=== Exercise data ===

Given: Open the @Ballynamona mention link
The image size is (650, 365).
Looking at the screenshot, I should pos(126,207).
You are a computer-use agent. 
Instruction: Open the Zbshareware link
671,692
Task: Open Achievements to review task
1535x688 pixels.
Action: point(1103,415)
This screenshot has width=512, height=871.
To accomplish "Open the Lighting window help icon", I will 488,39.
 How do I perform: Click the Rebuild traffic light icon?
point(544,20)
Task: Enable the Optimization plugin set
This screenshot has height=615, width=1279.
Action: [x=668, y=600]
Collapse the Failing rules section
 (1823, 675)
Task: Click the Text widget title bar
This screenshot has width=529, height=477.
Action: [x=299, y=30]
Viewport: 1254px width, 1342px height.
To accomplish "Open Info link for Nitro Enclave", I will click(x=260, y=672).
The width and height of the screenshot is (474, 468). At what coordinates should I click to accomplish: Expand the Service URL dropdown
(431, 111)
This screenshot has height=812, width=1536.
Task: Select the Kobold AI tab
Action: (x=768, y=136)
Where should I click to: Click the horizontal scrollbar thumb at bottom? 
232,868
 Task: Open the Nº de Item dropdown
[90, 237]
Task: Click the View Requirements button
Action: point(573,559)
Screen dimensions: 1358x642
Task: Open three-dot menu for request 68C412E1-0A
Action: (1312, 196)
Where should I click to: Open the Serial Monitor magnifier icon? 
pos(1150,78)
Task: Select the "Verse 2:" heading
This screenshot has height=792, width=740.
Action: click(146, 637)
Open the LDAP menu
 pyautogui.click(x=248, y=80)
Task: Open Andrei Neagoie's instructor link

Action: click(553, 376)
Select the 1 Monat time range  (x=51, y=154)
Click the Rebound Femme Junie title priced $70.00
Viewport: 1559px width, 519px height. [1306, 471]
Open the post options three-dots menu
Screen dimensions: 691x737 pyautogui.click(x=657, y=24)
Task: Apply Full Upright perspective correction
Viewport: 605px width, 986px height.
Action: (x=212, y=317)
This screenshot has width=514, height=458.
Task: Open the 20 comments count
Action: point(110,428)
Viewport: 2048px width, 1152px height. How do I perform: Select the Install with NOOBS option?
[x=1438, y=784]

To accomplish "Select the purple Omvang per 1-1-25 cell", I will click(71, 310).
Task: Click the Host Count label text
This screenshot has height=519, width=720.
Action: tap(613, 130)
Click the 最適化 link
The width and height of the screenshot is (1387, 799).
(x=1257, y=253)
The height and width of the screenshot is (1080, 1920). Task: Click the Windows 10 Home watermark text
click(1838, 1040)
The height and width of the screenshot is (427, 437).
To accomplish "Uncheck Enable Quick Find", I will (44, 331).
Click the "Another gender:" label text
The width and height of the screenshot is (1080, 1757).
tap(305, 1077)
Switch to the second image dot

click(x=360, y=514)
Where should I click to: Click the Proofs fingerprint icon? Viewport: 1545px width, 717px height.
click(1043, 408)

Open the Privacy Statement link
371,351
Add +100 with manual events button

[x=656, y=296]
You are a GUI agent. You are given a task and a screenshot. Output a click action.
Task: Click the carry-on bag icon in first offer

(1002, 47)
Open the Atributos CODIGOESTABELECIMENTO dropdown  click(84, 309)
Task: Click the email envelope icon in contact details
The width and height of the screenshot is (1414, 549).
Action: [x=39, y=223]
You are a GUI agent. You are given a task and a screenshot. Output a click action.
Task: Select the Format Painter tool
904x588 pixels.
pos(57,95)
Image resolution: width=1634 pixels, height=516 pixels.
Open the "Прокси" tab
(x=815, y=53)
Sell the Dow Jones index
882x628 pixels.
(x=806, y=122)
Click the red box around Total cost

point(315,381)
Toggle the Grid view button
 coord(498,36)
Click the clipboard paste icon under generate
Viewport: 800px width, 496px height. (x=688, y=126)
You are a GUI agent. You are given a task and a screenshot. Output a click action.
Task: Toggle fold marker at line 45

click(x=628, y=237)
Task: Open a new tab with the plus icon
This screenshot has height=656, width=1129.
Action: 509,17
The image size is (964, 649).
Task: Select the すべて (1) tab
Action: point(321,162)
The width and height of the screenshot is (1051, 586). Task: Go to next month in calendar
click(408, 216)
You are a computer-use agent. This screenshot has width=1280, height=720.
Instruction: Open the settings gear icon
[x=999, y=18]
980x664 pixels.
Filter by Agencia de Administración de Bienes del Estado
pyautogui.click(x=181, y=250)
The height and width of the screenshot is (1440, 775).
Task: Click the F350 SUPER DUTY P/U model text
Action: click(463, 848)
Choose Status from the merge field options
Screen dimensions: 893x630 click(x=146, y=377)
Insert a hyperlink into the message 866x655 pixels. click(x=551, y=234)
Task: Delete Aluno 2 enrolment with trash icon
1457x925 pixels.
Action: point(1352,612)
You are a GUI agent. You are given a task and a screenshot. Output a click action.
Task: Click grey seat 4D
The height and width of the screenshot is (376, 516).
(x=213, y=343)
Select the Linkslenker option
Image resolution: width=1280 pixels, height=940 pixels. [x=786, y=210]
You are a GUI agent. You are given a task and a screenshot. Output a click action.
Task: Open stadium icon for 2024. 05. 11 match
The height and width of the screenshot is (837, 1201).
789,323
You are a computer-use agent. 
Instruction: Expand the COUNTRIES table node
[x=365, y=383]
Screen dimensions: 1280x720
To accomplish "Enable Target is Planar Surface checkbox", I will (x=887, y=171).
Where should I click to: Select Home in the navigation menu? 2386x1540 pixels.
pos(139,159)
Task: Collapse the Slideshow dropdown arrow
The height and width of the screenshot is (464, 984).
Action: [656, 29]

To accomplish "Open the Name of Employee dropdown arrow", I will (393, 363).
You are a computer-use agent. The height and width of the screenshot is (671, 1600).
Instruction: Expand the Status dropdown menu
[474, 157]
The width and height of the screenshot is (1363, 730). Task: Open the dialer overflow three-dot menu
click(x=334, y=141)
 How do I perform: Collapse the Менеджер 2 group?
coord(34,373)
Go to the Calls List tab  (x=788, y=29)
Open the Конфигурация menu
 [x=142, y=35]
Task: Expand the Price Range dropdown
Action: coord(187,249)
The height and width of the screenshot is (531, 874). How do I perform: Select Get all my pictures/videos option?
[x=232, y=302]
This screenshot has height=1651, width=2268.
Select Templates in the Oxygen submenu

===

__Instructions to follow__
Copy the records above word for word, keeping every line and character unchanged.

__Complete output__
Given: Open the @Ballynamona mention link
The image size is (650, 365).
Looking at the screenshot, I should pos(126,207).
You are a computer-use agent. 
Instruction: Open the Zbshareware link
671,692
Task: Open Achievements to review task
1535x688 pixels.
Action: point(1103,415)
This screenshot has width=512, height=871.
To accomplish "Open the Lighting window help icon", I will 488,39.
 How do I perform: Click the Rebuild traffic light icon?
point(544,20)
Task: Enable the Optimization plugin set
This screenshot has height=615, width=1279.
Action: [x=668, y=600]
Collapse the Failing rules section
 (1823, 675)
Task: Click the Text widget title bar
This screenshot has width=529, height=477.
Action: [x=299, y=30]
Viewport: 1254px width, 1342px height.
To accomplish "Open Info link for Nitro Enclave", I will click(x=260, y=672).
The width and height of the screenshot is (474, 468). At what coordinates should I click to accomplish: Expand the Service URL dropdown
(431, 111)
This screenshot has height=812, width=1536.
Task: Select the Kobold AI tab
Action: (x=768, y=136)
Where should I click to: Click the horizontal scrollbar thumb at bottom? 
232,868
 Task: Open the Nº de Item dropdown
[90, 237]
Task: Click the View Requirements button
Action: point(573,559)
Screen dimensions: 1358x642
Task: Open three-dot menu for request 68C412E1-0A
Action: (1312, 196)
Where should I click to: Open the Serial Monitor magnifier icon? 
pos(1150,78)
Task: Select the "Verse 2:" heading
This screenshot has height=792, width=740.
Action: click(146, 637)
Open the LDAP menu
 pyautogui.click(x=248, y=80)
Task: Open Andrei Neagoie's instructor link

Action: click(553, 376)
Select the 1 Monat time range  (x=51, y=154)
Click the Rebound Femme Junie title priced $70.00
Viewport: 1559px width, 519px height. [1306, 471]
Open the post options three-dots menu
Screen dimensions: 691x737 pyautogui.click(x=657, y=24)
Task: Apply Full Upright perspective correction
Viewport: 605px width, 986px height.
Action: (x=212, y=317)
This screenshot has width=514, height=458.
Task: Open the 20 comments count
Action: point(110,428)
Viewport: 2048px width, 1152px height. How do I perform: Select the Install with NOOBS option?
[x=1438, y=784]

To accomplish "Select the purple Omvang per 1-1-25 cell", I will click(71, 310).
Task: Click the Host Count label text
This screenshot has height=519, width=720.
Action: tap(613, 130)
Click the 最適化 link
The width and height of the screenshot is (1387, 799).
(x=1257, y=253)
The height and width of the screenshot is (1080, 1920). Task: Click the Windows 10 Home watermark text
click(1838, 1040)
The height and width of the screenshot is (427, 437).
To accomplish "Uncheck Enable Quick Find", I will (44, 331).
Click the "Another gender:" label text
The width and height of the screenshot is (1080, 1757).
tap(305, 1077)
Switch to the second image dot

click(x=360, y=514)
Where should I click to: Click the Proofs fingerprint icon? Viewport: 1545px width, 717px height.
click(1043, 408)

Open the Privacy Statement link
371,351
Add +100 with manual events button

[x=656, y=296]
You are a GUI agent. You are given a task and a screenshot. Output a click action.
Task: Click the carry-on bag icon in first offer

(1002, 47)
Open the Atributos CODIGOESTABELECIMENTO dropdown  click(84, 309)
Task: Click the email envelope icon in contact details
The width and height of the screenshot is (1414, 549).
Action: [x=39, y=223]
You are a GUI agent. You are given a task and a screenshot. Output a click action.
Task: Select the Format Painter tool
904x588 pixels.
pos(57,95)
Image resolution: width=1634 pixels, height=516 pixels.
Open the "Прокси" tab
(x=815, y=53)
Sell the Dow Jones index
882x628 pixels.
(x=806, y=122)
Click the red box around Total cost

point(315,381)
Toggle the Grid view button
 coord(498,36)
Click the clipboard paste icon under generate
Viewport: 800px width, 496px height. (x=688, y=126)
You are a GUI agent. You are given a task and a screenshot. Output a click action.
Task: Toggle fold marker at line 45

click(x=628, y=237)
Task: Open a new tab with the plus icon
This screenshot has height=656, width=1129.
Action: 509,17
The image size is (964, 649).
Task: Select the すべて (1) tab
Action: point(321,162)
The width and height of the screenshot is (1051, 586). Task: Go to next month in calendar
click(408, 216)
You are a computer-use agent. This screenshot has width=1280, height=720.
Instruction: Open the settings gear icon
[x=999, y=18]
980x664 pixels.
Filter by Agencia de Administración de Bienes del Estado
pyautogui.click(x=181, y=250)
The height and width of the screenshot is (1440, 775).
Task: Click the F350 SUPER DUTY P/U model text
Action: click(463, 848)
Choose Status from the merge field options
Screen dimensions: 893x630 click(x=146, y=377)
Insert a hyperlink into the message 866x655 pixels. click(x=551, y=234)
Task: Delete Aluno 2 enrolment with trash icon
1457x925 pixels.
Action: point(1352,612)
You are a GUI agent. You are given a task and a screenshot. Output a click action.
Task: Click grey seat 4D
The height and width of the screenshot is (376, 516).
(x=213, y=343)
Select the Linkslenker option
Image resolution: width=1280 pixels, height=940 pixels. [x=786, y=210]
You are a GUI agent. You are given a task and a screenshot. Output a click action.
Task: Open stadium icon for 2024. 05. 11 match
The height and width of the screenshot is (837, 1201).
789,323
You are a computer-use agent. 
Instruction: Expand the COUNTRIES table node
[x=365, y=383]
Screen dimensions: 1280x720
To accomplish "Enable Target is Planar Surface checkbox", I will (x=887, y=171).
Where should I click to: Select Home in the navigation menu? 2386x1540 pixels.
pos(139,159)
Task: Collapse the Slideshow dropdown arrow
The height and width of the screenshot is (464, 984).
Action: [656, 29]

To accomplish "Open the Name of Employee dropdown arrow", I will (393, 363).
You are a computer-use agent. The height and width of the screenshot is (671, 1600).
Instruction: Expand the Status dropdown menu
[474, 157]
The width and height of the screenshot is (1363, 730). Task: Open the dialer overflow three-dot menu
click(x=334, y=141)
 How do I perform: Collapse the Менеджер 2 group?
coord(34,373)
Go to the Calls List tab  (x=788, y=29)
Open the Конфигурация menu
 [x=142, y=35]
Task: Expand the Price Range dropdown
Action: coord(187,249)
The height and width of the screenshot is (531, 874). How do I perform: Select Get all my pictures/videos option?
[x=232, y=302]
This screenshot has height=1651, width=2268.
Select Templates in the Oxygen submenu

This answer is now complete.